How the Tax Reform CAN Impact Your Student Loan Debt
Now, hopefully, you didn’t stop reading after we mentioned the tax reform doesn’t have an immediate impact on student loans, because there’s an important side note here. These tax cuts for individuals have an expiration date of 2025. That gives you a seven-year window and a rare opportunity to take a substantial chunk out of your student loan debt principal without making a single change to your lifestyle. That’s like free money, except you work for it, let the government hold onto it for a while, then they give it back to you later… hopefully.
If you DO feel like making an extremely easy lifestyle change over lunch that will have a huge impact on your student loan debt, adjust your W-4 for a slightly higher withholding*. If you struggle with saving money, you can use this method as a sort of savings account to ensure a higher return next year. Whenever you get your substantially larger tax refund every year between now and the expiration date, apply it to your student loan principal.
Don’t think about it, just do it, and be explicit with your lender that you want those additional funds to go towards the principal of your debt. Many lenders have schemes to put extra payments towards your interest so they make more money and you are in debt longer.
Refinancing Student Loans and Capitalizing on the Tax Reform
If you really want to swing for the fence, look into refinancing your student loan debt with Education Loan Finance.

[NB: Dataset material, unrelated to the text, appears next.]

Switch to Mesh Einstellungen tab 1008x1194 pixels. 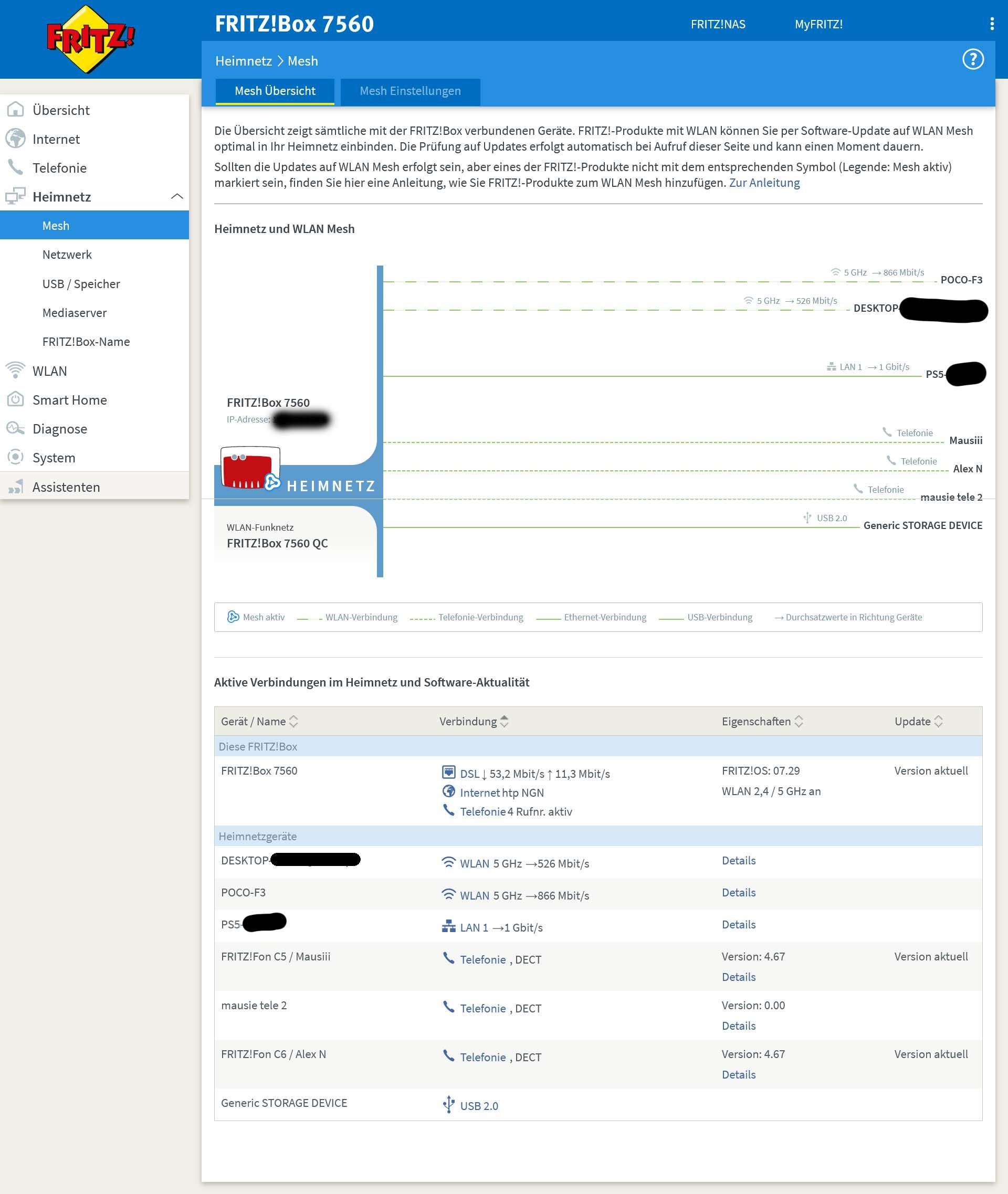click(x=410, y=91)
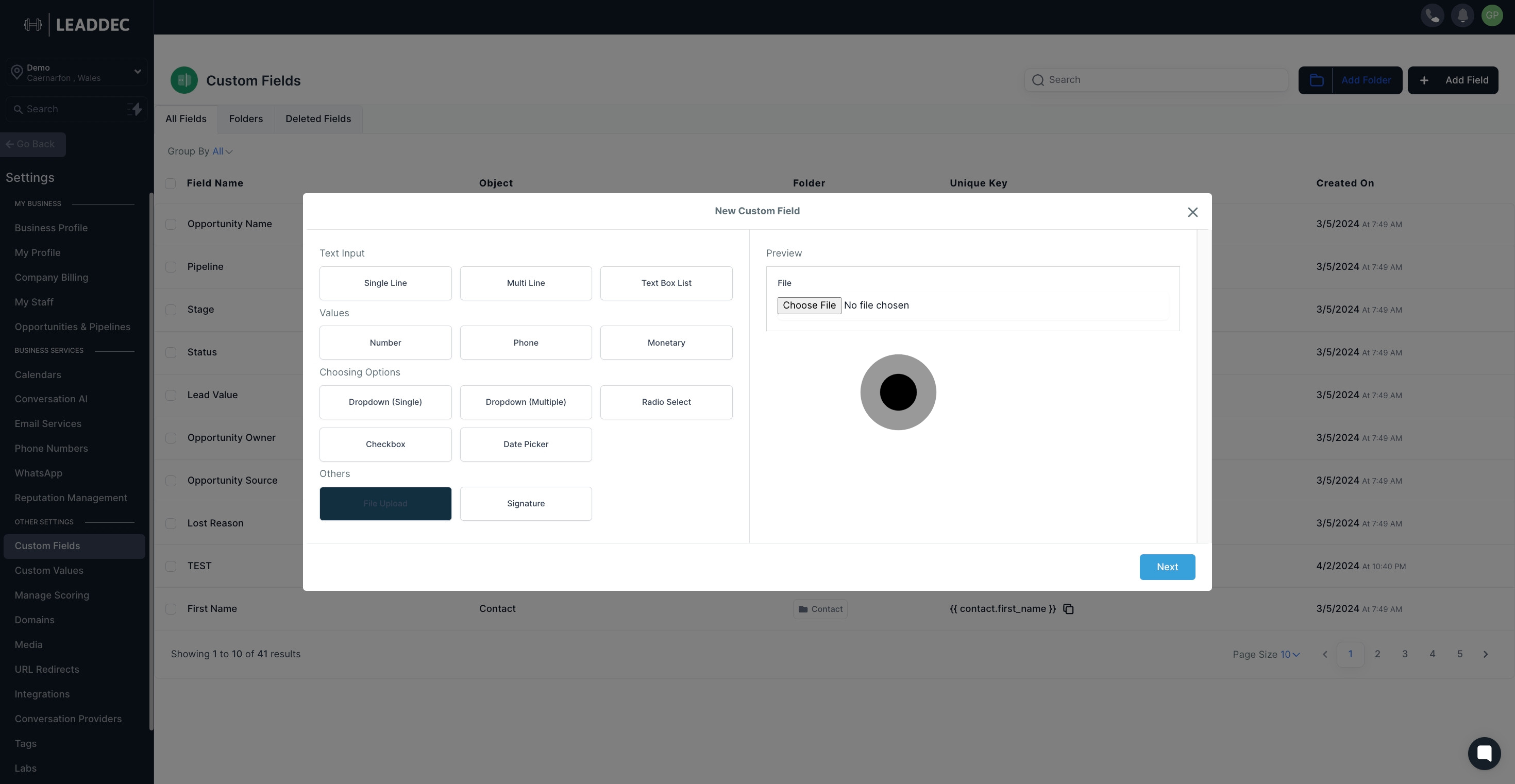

Student loan interest rates are already nearing historic lows, and the new tax cuts could mean even better rates for student borrowers. Refinancing also allows you to lock in your interest rates while they’re so low, as well as consolidate multiple loans into one, easy-to-remember monthly payment. With the recent tax breaks and a few simple adjustments, you can significantly lower student loan principal and save big in the long run. Our customers have reported that they are saving an average of $309 every month and should see an average of $20,936 in total savings after refinancing their student loans with Education Loan Finance.**
The truth is, the tax reformation is so new that we don’t yet know how it’s going to impact the federal rates which ultimately determine lenders rates. But if you keep an eye on the interest rates offered in the competitive student loan market, you could find yourself indirectly benefiting from the massive corporate tax cuts we saw at the end of last year.